Data generator for MapR Data Platform
mvn clean compile assembly:single
This should give you /mapr-data-gen-1.0.jar
in your target
folder.
./bin/spark-submit --master yarn \
--class class com.github.anicolaspp.Generator \
mapr-data-gen-1.0.jar [OPTIONS]
Current options are:
usage: parquet-generator
-C,--compress <arg> <String> compression type, valid values are:
uncompressed, snappy, gzip,
lzo (default: uncompressed)
-f,--format <arg> <String> output format type (e.g., parquet, maprdb (default), etc.)
-o,--output <arg> <String> the output file name (default: /ParqGenOutput.parquet)
-O,--options <arg> <str,str> key,value strings that will be passed to the data source of spark in
writing. E.g., for parquet you may want to re-consider parquet.block.size. The
default is 128MB (the HDFS block size).
-p,--partitions <arg> <int> number of output partitions (default: 1)
-r,--rows <arg> <long> total number of rows (default: 10)
-R,--rangeInt <arg> <int> maximum int value, value for any Int column will be generated between
[0,rangeInt), (default: 2147483647)
-s,--size <arg> <int> any variable payload size, string or payload in IntPayload (default: 100)
-S,--show <arg> <int> show <int> number of rows (default: 0, zero means do not show)
-t,--tasks <arg> <int> number of tasks to generate this data (default: 1)
An example run would be :
./bin/spark-submit --master yarn \
--class com.github.anicolaspp.Generator mapr-data-gen-1.0.jar \
-o /user/mapr/tables/test_gen -r 84 -s 42 -p 12 -f maprdb
This will create 984 ( = 12 * 84)
rows for case class Data
as
[String, Int, Array[Byte], Double, Float, Long, String]
with 42 bytes byte array and 42 chars String, and save this
as a MapR-DB table in /user/mapr/tables/test_gen
.
We can generate parquet data in the following way.
./bin/spark-submit --master yarn \
--class com.github.anicolaspp.Generator mapr-data-gen-1.0.jar \
-o /user/mapr/data/parquet -r 84 -s 42 -p 12 -f parquet
In this case the same data is generated and saved in /user/mapr/data/parquet
We can generate stream data in the following way.
./spark-submit --master yarn \
--deploy-mode client \
--num-executors 12 \
--executor-cores 2 \
--executor-memory 5G \
--class com.github.anicolaspp.Generator \
~/mapr-data-gen-1.0.jar -o /user/mapr/streams/random_data:t1 -r 1000000 -s 1024 -p 24 -f mapres -c 50 -t 20
- Notice that -o points to a MapR Stream and includes the topic (t1 in our case).
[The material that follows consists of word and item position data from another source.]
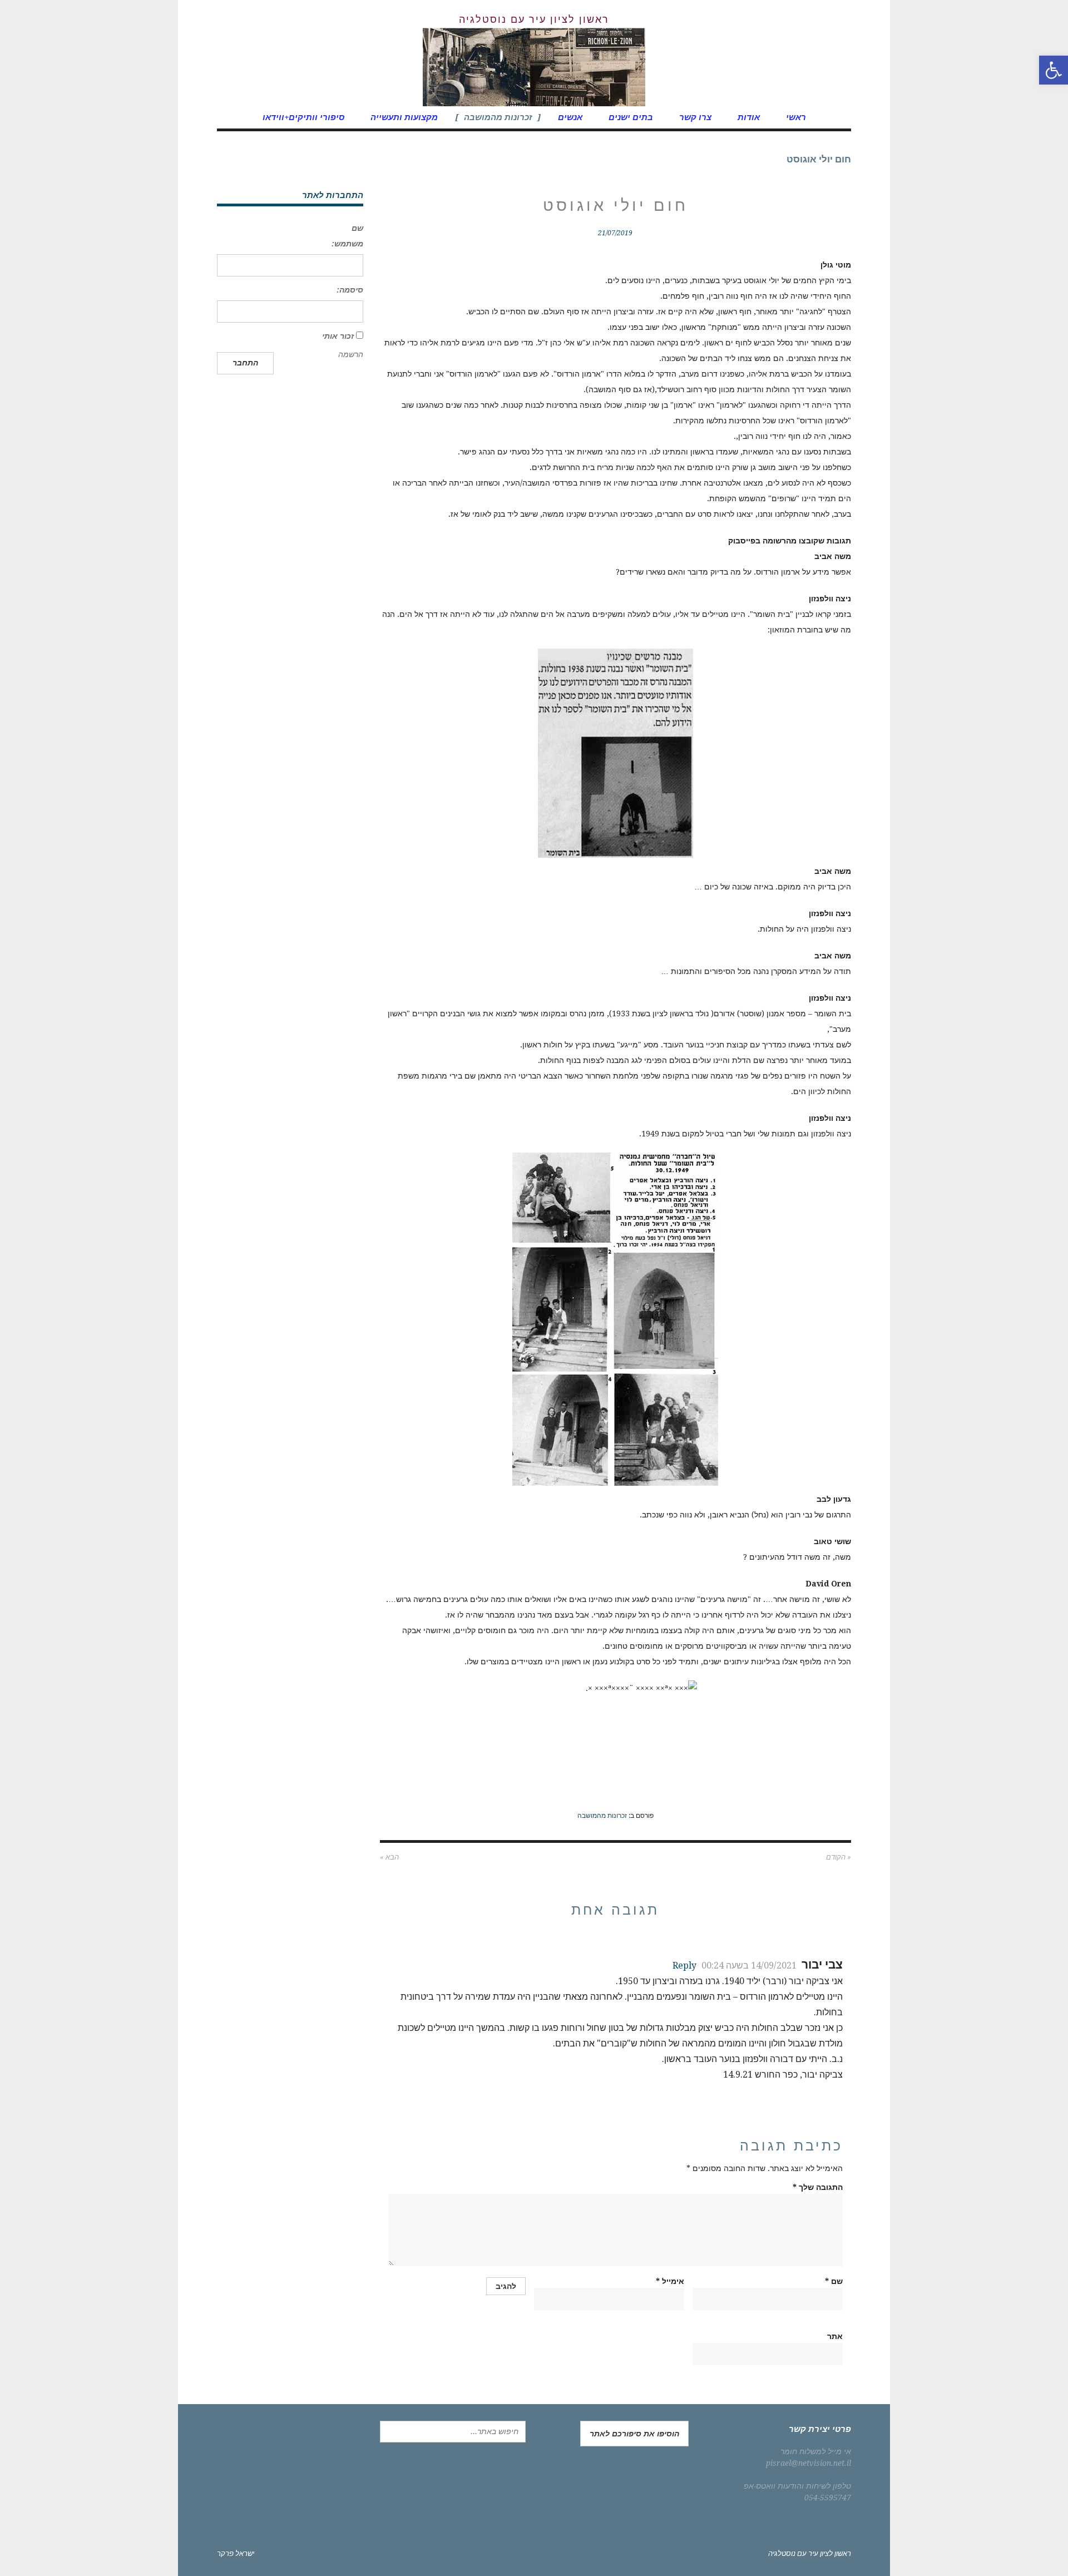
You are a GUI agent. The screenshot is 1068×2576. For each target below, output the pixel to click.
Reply (684, 1965)
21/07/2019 (615, 233)
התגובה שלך (818, 2187)
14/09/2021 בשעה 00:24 (749, 1965)
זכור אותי (338, 336)
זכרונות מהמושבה (602, 1815)
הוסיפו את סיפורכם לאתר (634, 2433)
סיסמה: (350, 289)
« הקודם (838, 1857)
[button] (1053, 70)
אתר (835, 2336)
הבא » (389, 1857)
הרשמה (350, 354)
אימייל (670, 2281)
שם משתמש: (347, 236)
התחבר (245, 362)
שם (834, 2281)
- We are generating 1000000 rows
- We use
-t 20
to indicate that we use 20 tasks to generate the data - We use
-p 24
to indicate that we use 24 partitions to write to the stream - We use
-c 50
to indicate that we use 50 threads on each partition to write to MapR-ES.
Finally, if we need to run the stream data generator for a period of time (we want to test a consumer while writing data) we can add -m
argument to indicate the time we want to run it (in minutes).
./spark-submit --master yarn \
--deploy-mode client \
--num-executors 12 \
--executor-cores 2 \
--executor-memory 5G \
--class com.github.anicolaspp.Generator \
~/mapr-data-gen-1.0.jar -o /user/mapr/streams/random_data:t1 -r 10000 -s 1024 -p 5 -f mapres -c 50 -t 100 -m 5
Notice the same arguments than before, but we have added -m 5
to indicate that we want to write the generated data during 5 minutes. The application will stop after that.